What happened next was curious. According to the official account, they lingered on at Baltimore until ‘three or four o’clock in the afternoon’.
This directly contradicts Carter’s letter, dated ‘Monday morning’ and stating unambiguously that ‘the ships are at present going to the westwa
rd’.
So according to Carter the ships had left by Monday morning. And there is further evidence to back him up. One letter from the Lords Justices states that ‘the invaders stayed only a few hours’. Since Morat arrived at 10 pm on Sunday, a 4 pm departure the next day could hardly be described as ‘only a few hours’.
Even the official account – the same one that gives the departure time as between 3 and 4 pm – says the invaders did not stay ‘longer than they could bring in their anchors and hoist sail’ before leaving.
If the 4 pm version is correct, the corsairs may simply have been waiting for a fair wind. Or perhaps they were waiting to establish communication with the relatives of their victims. Barbary corsairs often organised instant ransoms of captives just after a raid. (When the Albanian corsair Murad raided Lanzarote he remained in harbour and began selling the slaves he’d taken only a few hours earlier. The island’s Governor paid up and had his wife and daughter returned to him on the spot.)
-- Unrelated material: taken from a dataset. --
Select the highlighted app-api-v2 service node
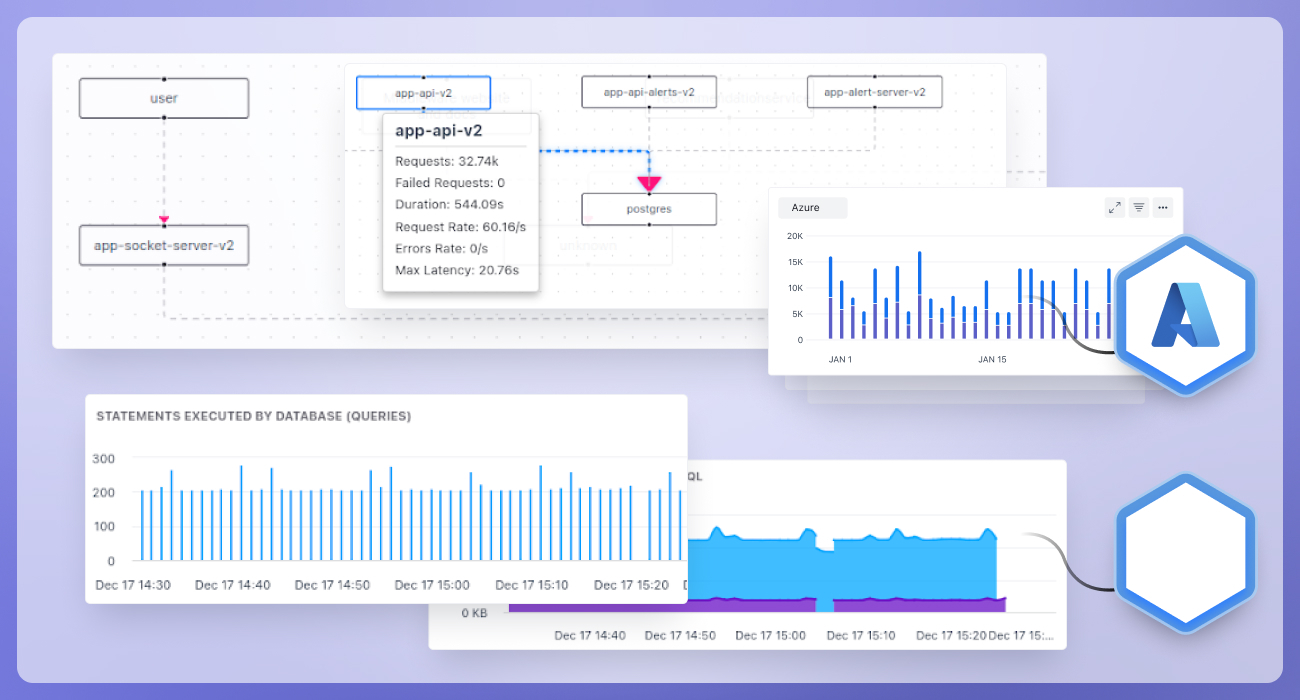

However, in this case there was to be no second chance. The weeping captives would have heard the familiar noise of departure – the sails being loosened, the yards being braced, and finally the ominous turning of the windlass that lifted the anchor and severed their last link with home.
‘Those peculiar, long-drawn sounds which denote that the crew are heaving the windlass began,’ wrote one veteran of sailing ships, ‘and in a few moments we were under way. The noise of the water thrown from the bows began to be heard, the vessel leaned over from the damp breeze and rolled with the heavy groundswell, and we had actually begun our long, long journey.’